REQUEST: Summarize the passage on bushfire relief from food and beverage manufacturers in three sentences.

Australian food and beverage manufacturers have stepped-up to provide donations and financial support in the wake of the 2019-2020 bushfire disaster.
Coca-Cola Amatil has provided water and beverages to those fighting and affected by fires and on Monday announced financial relief. Support includes:
- $1 million from The Coca-Cola Foundation for The Salvation Army’s immediate disaster relief efforts in fire-affected communities;
- $250,000 from Coca-Cola Australia for the NSW Rural Fire Service, the Country Fire Authority Victoria, and the South Australian Country Fire Service Foundation; and
- Up to $375,000 from Coca-Cola Amatil in the form of employee matched giving to all registered charities, donated beverages and financial support for small business customers impacted in fire-affected zones.
Amatil had already donated 10,400 cases of water and Powerade – totalling at least 250,000 bottles – to bushfire emergency crews, and families in disaster recovery centres or have been evacuated from NSW, SA, and Victorian fire zones.
Amatil managing director Peter West said businesses should do their part in helping out at a time of national crisis. “Business has a role to play in emergency situations, alongside government and others in the community.
“Bottling and distribution are our strengths, so we think we can play an effective role with donations of water and other beverages to displaced families and those on the front line,” he said.

RAW DATA:
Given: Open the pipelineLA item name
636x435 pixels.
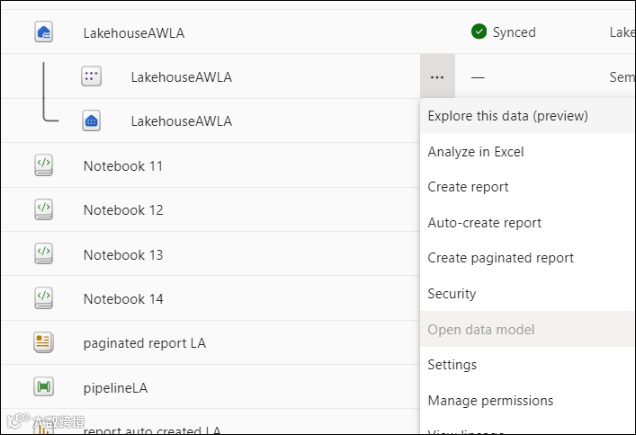Looking at the screenshot, I should 115,387.
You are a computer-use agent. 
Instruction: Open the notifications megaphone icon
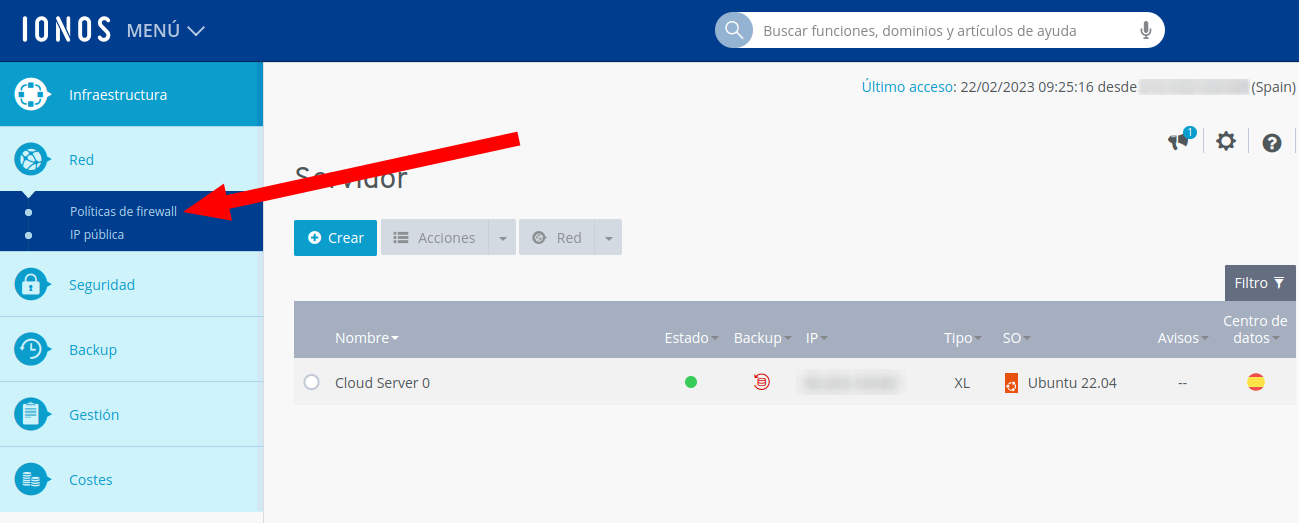(x=1180, y=141)

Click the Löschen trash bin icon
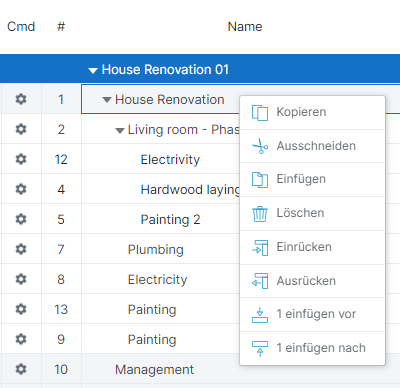pos(260,214)
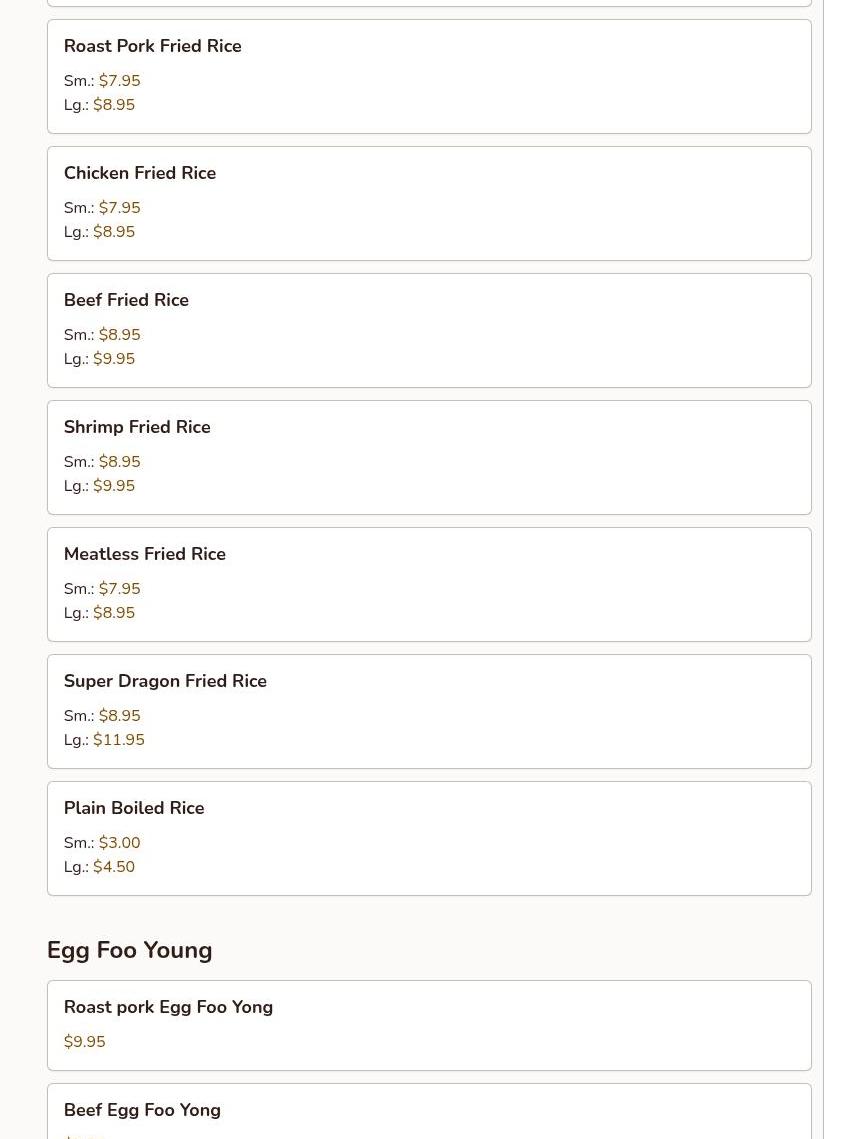Screen dimensions: 844x1139
Task: Click the Beef Fried Rice item name
Action: [x=126, y=300]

SOLUTION BELOW: Australian food and beverage manufacturers have provided donations and financial support after the 2019-2020 bushfire disaster. Coca-Cola's support includes $1 million for The Salvation Army's disaster relief, $250,000 for fire services in NSW, Victoria and South Australia, and up to $375,000 in matched employee giving, donated beverages and help for affected small business customers, on top of 10,400 cases of water and Powerade already given to crews and displaced families. Amatil managing director Peter West said business has a role to play in emergencies and that the company's strengths in bottling and distribution let it contribute effectively.